Assuming that your sprites occupy sets of tiles that are rectangles (if they occupy arbitrary sets, then you cannot draw the correctly at all in the general case), the problem is that there is no total order relation between the elements, so you cannot sort them using a sort that would result in O(nlogn) comparisons.
Note that for any two objects A and B, either A should be drawn before B (A <- B), B should be drawn before A (B <- A) or they can be drawn in any order. They form a partial order. If you draw yourself a few examples with 3 overlapping objects, you may notice that the even though the 1st and the 3rd object may not overlap, thus not having a direct dependency, their drawing order depends on the 2nd object that's between them - depending how you place it, you will obtain different drawing orders. Bottomline - traditional sorts don't work here.

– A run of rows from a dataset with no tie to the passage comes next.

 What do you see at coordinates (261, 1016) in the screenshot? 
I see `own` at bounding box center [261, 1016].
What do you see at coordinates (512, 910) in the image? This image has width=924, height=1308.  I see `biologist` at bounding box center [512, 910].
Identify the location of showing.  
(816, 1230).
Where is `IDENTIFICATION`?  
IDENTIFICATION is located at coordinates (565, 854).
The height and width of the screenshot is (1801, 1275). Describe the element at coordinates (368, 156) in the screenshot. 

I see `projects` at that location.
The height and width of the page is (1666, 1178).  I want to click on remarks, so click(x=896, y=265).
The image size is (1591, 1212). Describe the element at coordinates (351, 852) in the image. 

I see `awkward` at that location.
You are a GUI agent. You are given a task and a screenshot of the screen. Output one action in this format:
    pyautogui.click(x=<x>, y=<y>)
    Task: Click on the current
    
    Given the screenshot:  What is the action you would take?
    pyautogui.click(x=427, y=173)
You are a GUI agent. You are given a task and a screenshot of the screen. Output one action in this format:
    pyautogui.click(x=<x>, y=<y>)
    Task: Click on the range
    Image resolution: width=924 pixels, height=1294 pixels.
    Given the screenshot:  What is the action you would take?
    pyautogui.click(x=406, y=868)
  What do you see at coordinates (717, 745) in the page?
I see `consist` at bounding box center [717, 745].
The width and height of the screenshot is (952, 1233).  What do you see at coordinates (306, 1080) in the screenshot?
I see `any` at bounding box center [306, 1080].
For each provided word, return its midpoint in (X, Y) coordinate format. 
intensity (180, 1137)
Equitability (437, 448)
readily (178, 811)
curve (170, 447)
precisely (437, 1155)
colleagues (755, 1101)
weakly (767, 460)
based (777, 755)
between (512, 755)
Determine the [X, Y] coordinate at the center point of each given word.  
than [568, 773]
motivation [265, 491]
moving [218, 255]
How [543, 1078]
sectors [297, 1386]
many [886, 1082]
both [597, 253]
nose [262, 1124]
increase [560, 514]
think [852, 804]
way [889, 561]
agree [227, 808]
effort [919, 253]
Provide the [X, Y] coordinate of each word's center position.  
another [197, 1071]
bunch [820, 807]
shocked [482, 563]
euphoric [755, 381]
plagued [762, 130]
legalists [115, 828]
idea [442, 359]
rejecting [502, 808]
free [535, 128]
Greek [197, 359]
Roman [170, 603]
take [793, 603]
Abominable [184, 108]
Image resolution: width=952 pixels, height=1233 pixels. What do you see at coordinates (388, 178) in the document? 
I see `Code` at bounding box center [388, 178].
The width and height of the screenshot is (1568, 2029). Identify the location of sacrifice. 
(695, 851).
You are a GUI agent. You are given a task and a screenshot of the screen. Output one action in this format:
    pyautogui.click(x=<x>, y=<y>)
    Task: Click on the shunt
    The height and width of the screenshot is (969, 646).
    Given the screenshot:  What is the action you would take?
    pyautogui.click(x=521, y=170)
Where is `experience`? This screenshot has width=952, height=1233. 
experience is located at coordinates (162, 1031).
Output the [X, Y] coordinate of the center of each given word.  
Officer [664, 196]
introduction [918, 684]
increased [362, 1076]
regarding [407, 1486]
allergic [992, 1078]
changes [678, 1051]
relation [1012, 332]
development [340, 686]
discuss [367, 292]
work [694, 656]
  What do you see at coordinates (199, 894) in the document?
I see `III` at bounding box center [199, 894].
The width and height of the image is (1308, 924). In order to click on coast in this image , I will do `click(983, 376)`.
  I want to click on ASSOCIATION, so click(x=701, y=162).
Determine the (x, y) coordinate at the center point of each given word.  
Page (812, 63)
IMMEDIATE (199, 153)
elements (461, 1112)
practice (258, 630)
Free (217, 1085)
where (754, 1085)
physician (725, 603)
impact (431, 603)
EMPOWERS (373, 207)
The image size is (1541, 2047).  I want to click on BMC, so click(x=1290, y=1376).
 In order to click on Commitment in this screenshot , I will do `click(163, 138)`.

One solution is to use the comparison (mentioned by the Dani) and compare each object to each other object to determine their dependencies and form a dependency graph (which will be a DAG). Then do a topological sort on the graph to determine drawing order. If there aren't too many objects, this may be fast enough (it's O(n^2)
).
Another solution is to use a (for balancing - pseudo) quad tree and store the rectangles of all objects into it.
Then iterate through all the objects X, and use the quad tree to check if there are any objects Y in the stripe above the object X which starts with the leftmost and ends with the rightmost corner of object X - for all such Y, Y <- X. Like this, you will still have to form a graph and sort topologically.
But you can avoid it. You use a list of objects Q, and a table of objects T. You iterate all the visible slots from smaller to bigger values on the x-axis (one row), going row by row on the y-axis. If there is a bottom corner of an object at that slot, do the procedure above to determine dependencies. If an object X depends on some other object Y that is partly above it (Y <- X), and every such Y is already in Q, add X to Q. If there is some Y which is not in Q, add X to T and denote that Y <- X. Every time you add an object to Q, you remove dependencies of objects pending in T. If all dependencies are removed, an object from T is moved to Q.
We are assuming that object sprites don't peek out of their slots on the bottom, the left or the right (only at the top, like trees in your picture). This should improve performance for a large number of objects. This approach will again be O(n^2)
, but only in the worst case which includes weird sized objects and/or weird configurations of objects. In most cases, it's O(n * logn * sqrt(n))
. Knowing the height of your sprites can eliminate the sqrt(n)
, because you don't have to check the entire stripe above. Depending on the number of objects on the screen, you may try replacing the quad tree with an array indicating which slots are taken (makes sense if there are many objects).